La tipologia degli strumenti a disposizione va dai piani di gestione integrata, ai piani territoriali d’area vasta ed ai piani urbanistici con norme per la mitigazione e l’adattamento ai cambiamenti climatici, alle Valutazioni Ambientali Strategiche, al Regolamento Urbanistico, ai piani di mobilità, agli accordi volontari di partnership pubblico-privato per favorire il passaggio a una economia locale a ridotto impiego di combustibili fossili, e ad altri strumenti come quello principe che è il Piano d’Azione per l’Energia Sostenibile
A questo deve aggiungersi necessariamente un processo di educazione dei cittadini ai cambiamenti climatici che li coinvolga il più possibile nel processo decisionale, anche attraverso la promozione di progetti di citizen science.
La scienza dell’adattamento è ancora nelle prime fasi di sviluppo e oggettivamente esistono dei gap scientifici che vanno riempiti. Come decisori politici necessitiamo di soluzioni adeguate, compatibili con le risorse finanziarie disponibili e con le tradizioni, accettate dalle comunità anche in considerazione dei maggior costi che comporterebbe l’inazione.

DATI FORNITI:
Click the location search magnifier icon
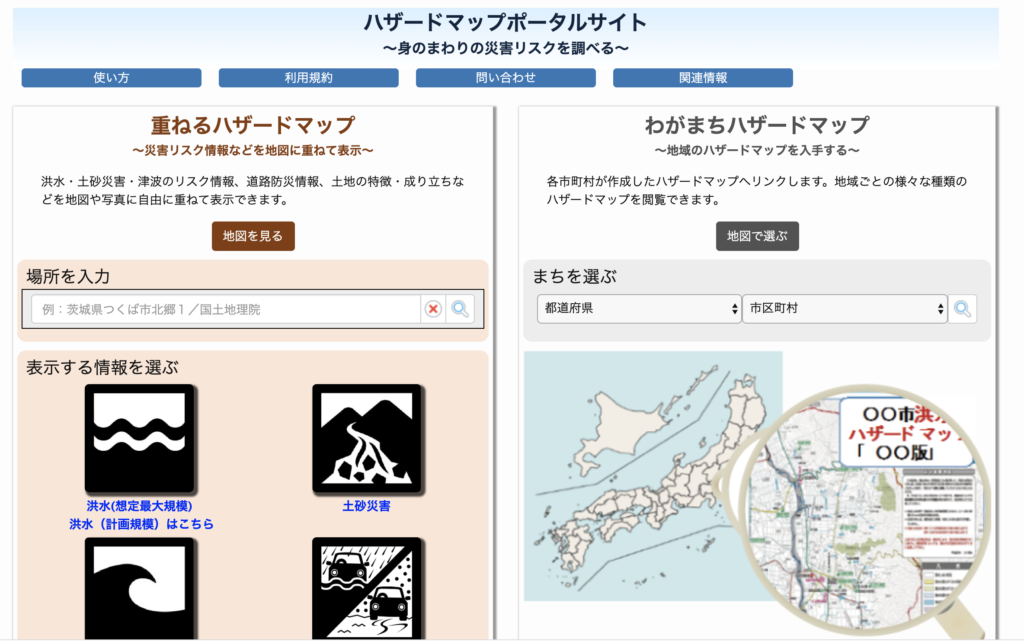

PROBLEMA SCRITTO 1:
Rispondi alle seguenti domande sul brano sull'adattamento ai cambiamenti climatici.
(a) Quale strumento viene definito "quello principe"?
(b) Attraverso la promozione di quali progetti si indica di coinvolgere i cittadini nel processo decisionale?
(c) In quale fase di sviluppo si trova la scienza dell'adattamento?
PROBLEMA SCRITTO 2:
Riproduci il brano sull'adattamento ai cambiamenti climatici da "La scienza dell’adattamento" fino a "che comporterebbe l’inazione." incluso.

RISPOSTA FINALE 1:
(a) Il Piano d'Azione per l'Energia Sostenibile.
(b) Progetti di citizen science.
(c) Nelle prime fasi di sviluppo.

RISPOSTA FINALE 2:
La scienza dell’adattamento è ancora nelle prime fasi di sviluppo e oggettivamente esistono dei gap scientifici che vanno riempiti. Come decisori politici necessitiamo di soluzioni adeguate, compatibili con le risorse finanziarie disponibili e con le tradizioni, accettate dalle comunità anche in considerazione dei maggior costi che comporterebbe l’inazione.